The work by Frank (Frank E H, Jin M. Loening A M, Levenston M E, Grodzinsky AJ. A versatile shear and compression apparatus for mechanical stimulation of tissue culture explants. J. Biomech. 2000 November; 33(11):1523-7) is distinguishable from the previously described works because in this work a bioreactor for chondrocytes capable of carrying out biaxial shear (resolution 0.01)° and compression (resolution 1 μm) strains is described.

The bioreactor described in patent US20020106625 developed for generating a functional cartilage construct, simultaneously applies a hydrostatic pressure and a strain through a load plate, whereas the device described in patent US20060068492, in addition to applying a compression strain through a load plate, submits the test piece to shear stresses through a rotary motion of the culture chamber.

Finally, devices such as the “Flat Bed Perfusion System” or the “laminar flow bioreactor”, due to a flow of the culture medium through the culture chamber, enable a greater flow of metabolites and allow endothelial cells to be submitted to shear stress due to the shear rate of the perfused media. Finally, 3-D bioreactors with a pulsatile flow are used for inducing smooth muscle cell alignment for engineering blood vessels.

The known art mentioned above has some important drawbacks.

In fact, most of known bioreactors are not autonomous, because they need an incubator for ensuring the required pH and temperature values inside the culture chamber.

The need for an incubator and/or the lack of an appropriate sensor-based system restricts the use of computers that could enable the variation of experimental parameters be monitored and controlled in real time during the experiment or test.

None of the bioreactors present on the market and/or described in the literature generates hydrodynamic pressure; some systems limit themselves to stimulate the cell cultures with hydrostatic pressure generated through pressure regulators or other hydraulic mechanisms.

SUMMARY OF THE INVENTION

In this context, the technical task underlying the present invention is to devise a high-throughput sensorized bioreactor for the application of hydrodynamic pressure and shear stress on cell cultures that is capable of substantially obviating the mentioned drawbacks.

Hydrodynamic pressure stimulation appears to be much more similar to that present inside articular joints, wherein an overpressure is developed by the mutual movement of the bone-ends.

Another aim of the invention is to enable the use of cell lines or tissue explants, which will therefore reduce animal testing.

Another important aim of the invention is to provide a bioreactor enabling a precise evaluation of the biological processes in different types of cells submitted to suitable chemical and/or physical stimuli which recreate the physiopathological stimuli present in-vivo.

Furthermore it is not of minor importance to succeed in obtaining a reduction in costs and testing times.

Therefore, another aim of the bioreactor is to minimize of the volume of culture medium enabling biochemical analyses to be carried out without expensive procedures for concentrating the solutions.

[Stored items]
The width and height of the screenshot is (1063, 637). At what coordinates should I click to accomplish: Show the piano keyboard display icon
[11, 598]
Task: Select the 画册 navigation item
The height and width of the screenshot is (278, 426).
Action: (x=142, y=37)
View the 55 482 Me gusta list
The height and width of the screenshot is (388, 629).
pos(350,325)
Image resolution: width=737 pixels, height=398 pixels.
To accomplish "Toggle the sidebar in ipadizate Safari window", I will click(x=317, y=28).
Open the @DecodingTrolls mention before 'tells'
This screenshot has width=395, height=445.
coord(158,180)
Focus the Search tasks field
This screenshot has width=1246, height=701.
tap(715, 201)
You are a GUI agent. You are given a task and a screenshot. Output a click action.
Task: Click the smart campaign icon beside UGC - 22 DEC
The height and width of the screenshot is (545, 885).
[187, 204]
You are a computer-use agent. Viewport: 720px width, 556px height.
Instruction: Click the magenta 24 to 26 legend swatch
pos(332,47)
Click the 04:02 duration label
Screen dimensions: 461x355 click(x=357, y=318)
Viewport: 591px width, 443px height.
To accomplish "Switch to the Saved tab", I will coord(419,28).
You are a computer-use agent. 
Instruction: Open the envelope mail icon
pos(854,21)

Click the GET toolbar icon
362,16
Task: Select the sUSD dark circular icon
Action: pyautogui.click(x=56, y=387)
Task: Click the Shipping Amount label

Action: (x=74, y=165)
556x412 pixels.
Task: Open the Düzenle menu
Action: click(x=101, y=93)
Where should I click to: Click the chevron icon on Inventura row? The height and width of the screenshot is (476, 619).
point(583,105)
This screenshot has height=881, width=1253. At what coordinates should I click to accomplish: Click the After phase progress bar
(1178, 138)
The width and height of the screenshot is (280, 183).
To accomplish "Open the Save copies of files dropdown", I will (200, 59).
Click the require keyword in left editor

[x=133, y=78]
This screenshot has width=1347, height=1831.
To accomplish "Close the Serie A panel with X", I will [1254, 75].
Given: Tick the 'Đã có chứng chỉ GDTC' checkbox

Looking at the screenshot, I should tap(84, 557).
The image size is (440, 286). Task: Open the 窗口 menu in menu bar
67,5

#### Requirement
In the bioreactor passage above, reproduce everything from "The work by" down to "strains is described.", word for word.

#### Solution for this problem
The work by Frank (Frank E H, Jin M. Loening A M, Levenston M E, Grodzinsky AJ. A versatile shear and compression apparatus for mechanical stimulation of tissue culture explants. J. Biomech. 2000 November; 33(11):1523-7) is distinguishable from the previously described works because in this work a bioreactor for chondrocytes capable of carrying out biaxial shear (resolution 0.01)° and compression (resolution 1 μm) strains is described.